Paimon uses CMake as a build configuration system. We recommend building out-of-source. For example, you could create paimon-cpp/build-release and invoke cmake $CMAKE_ARGS .. from this directory.

Building requires:

  • A C++17-enabled compiler. On Linux, gcc 9 and higher should be sufficient. Windows and MacOS are not supported for now.

  • At least 2GB of RAM for a minimal build, 8GB for a minimal debug build with tests and 16GB for a full build.

On Ubuntu/Debian you can install the requirements with:

sudo apt-get install \
     build-essential \
     cmake

We also provide a docker template to help you get started quickly. See in .devcontainer folder for more details.

Building#

All the instructions below assume that you have cloned the paimon-cpp git repository:

$ git clone https://github.com/alibaba/paimon-cpp.git
$ cd paimon-cpp

Manual configuration#

The build system uses CMAKE_BUILD_TYPE=Release by default, so if this argument is omitted then a release build will be produced.

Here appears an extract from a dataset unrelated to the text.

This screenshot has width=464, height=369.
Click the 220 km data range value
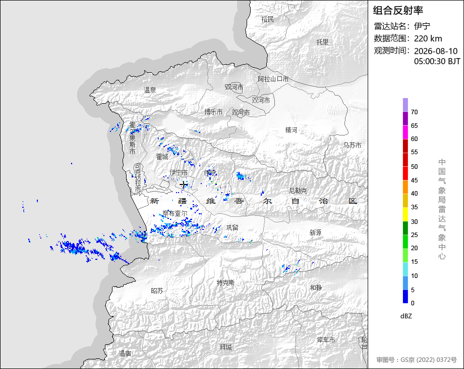pyautogui.click(x=428, y=38)

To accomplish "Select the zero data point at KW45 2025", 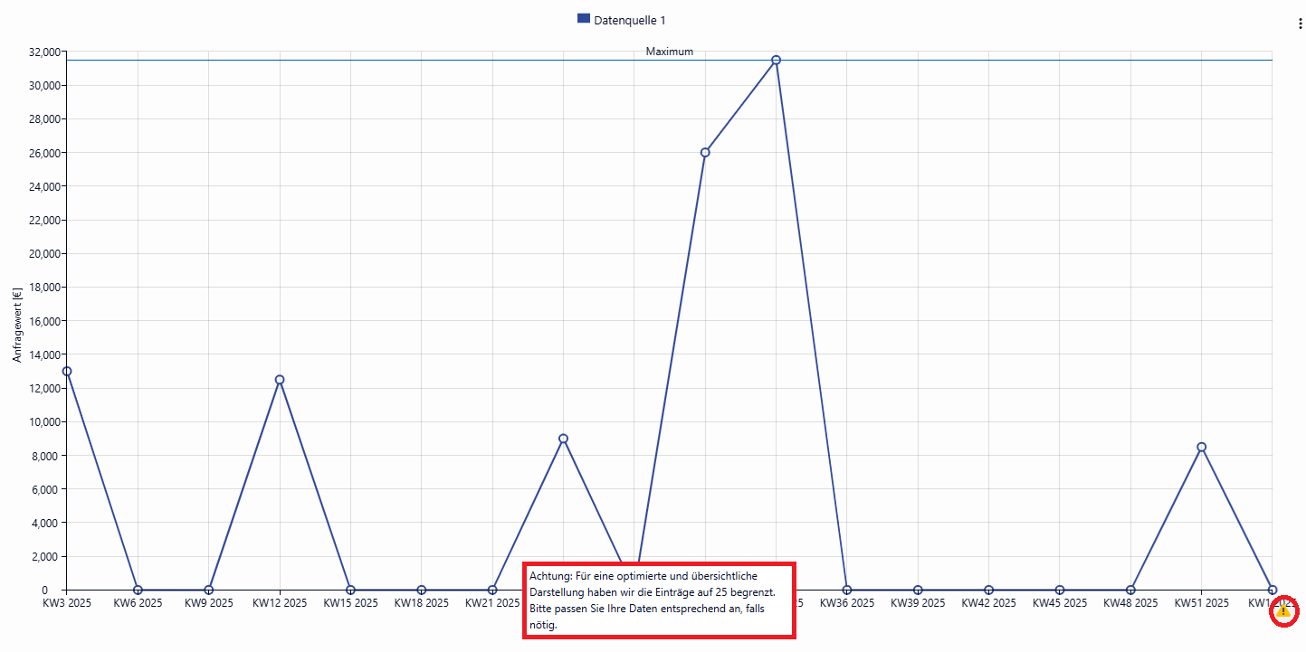I will point(1060,590).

Two build types are possible:

  • Debug: doesn’t apply any compiler optimizations and adds debugging information in the binary.

  • Release: applies compiler optimizations and removes debug information from the binary.

Note

You can also run default build with flag -DPAIMON_EXTRA_ERROR_CONTEXT=ON for more error msg context.

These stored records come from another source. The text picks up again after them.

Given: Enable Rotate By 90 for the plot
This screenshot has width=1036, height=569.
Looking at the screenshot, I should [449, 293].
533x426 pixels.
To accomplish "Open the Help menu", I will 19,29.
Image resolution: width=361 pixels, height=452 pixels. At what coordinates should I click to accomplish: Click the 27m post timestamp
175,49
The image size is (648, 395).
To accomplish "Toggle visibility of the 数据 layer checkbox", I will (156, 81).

Minimal release build (2GB of RAM for building or more recommended):

$ mkdir build-release
$ cd build-release
$ cmake ..
$ make -j8       # if you have 8 CPU cores, otherwise adjust
$ make install

Minimal debug build with unit tests (4GB of RAM for building or more recommended):

$ mkdir build-debug
$ cd build-debug
$ cmake -DCMAKE_BUILD_TYPE=Debug -DPAIMON_BUILD_TESTS=ON ..
$ make -j8       # if you have 8 CPU cores, otherwise adjust
$ make unittest  # to run the tests
$ make install

The unit tests are not built by default. After building, one can also invoke the unit tests using the ctest tool provided by CMake.

Faster builds with Ninja#

Many contributors use the Ninja build system to get faster builds. It especially speeds up incremental builds. To use ninja, pass -GNinja when calling cmake and then use the ninja command instead of make.

Optional Components#

By default, the C++ build system creates a fairly minimal build. We have several optional system components which you can opt into building by passing boolean flags to cmake.

  • -DPAIMON_ENABLE_ORC=ON: Paimon integration with Apache ORC

  • -DPAIMON_ENABLE_LANCE=ON: Paimon integration with Lance

  • -DPAIMON_ENABLE_AVRO=ON: Apache Avro libraries and Paimon integration

  • -DPAIMON_ENABLE_JINDO=ON: Support for Alibaba Jindo filesystems

  • -DPAIMON_ENABLE_LUMINA=ON: Support for Lumina vector index

Optional Targets#

For development builds, you will often want to enable additional targets in enable to exercise your changes, using the following cmake options.

  • -DPAIMON_BUILD_TESTS=ON: Build executable unit tests.

Optional Checks#

The following special checks are available as well. They instrument the generated code in various ways so as to detect select classes of problems at runtime (for example when executing unit tests).

  • -DPAIMON_USE_ASAN=ON: Enable Address Sanitizer to check for memory leaks, buffer overflows or other kinds of memory management issues.

  • -DPAIMON_USE_TSAN=ON: Enable Thread Sanitizer to check for races in multi-threaded code.

  • -DPAIMON_USE_UBSAN=ON: Enable Undefined Behavior Sanitizer to check for situations which trigger C++ undefined behavior.

Some of those options are mutually incompatible, so you may have to build several times with different options if you want to exercise all of them.

CMake version requirements#

We support CMake 3.16 and higher.

LLVM and Clang Tools#

We currently use LLVM for library builds and for developer tools such as code formatting with clang-format. LLVM can be installed via most modern package managers (apt, yum, etc.).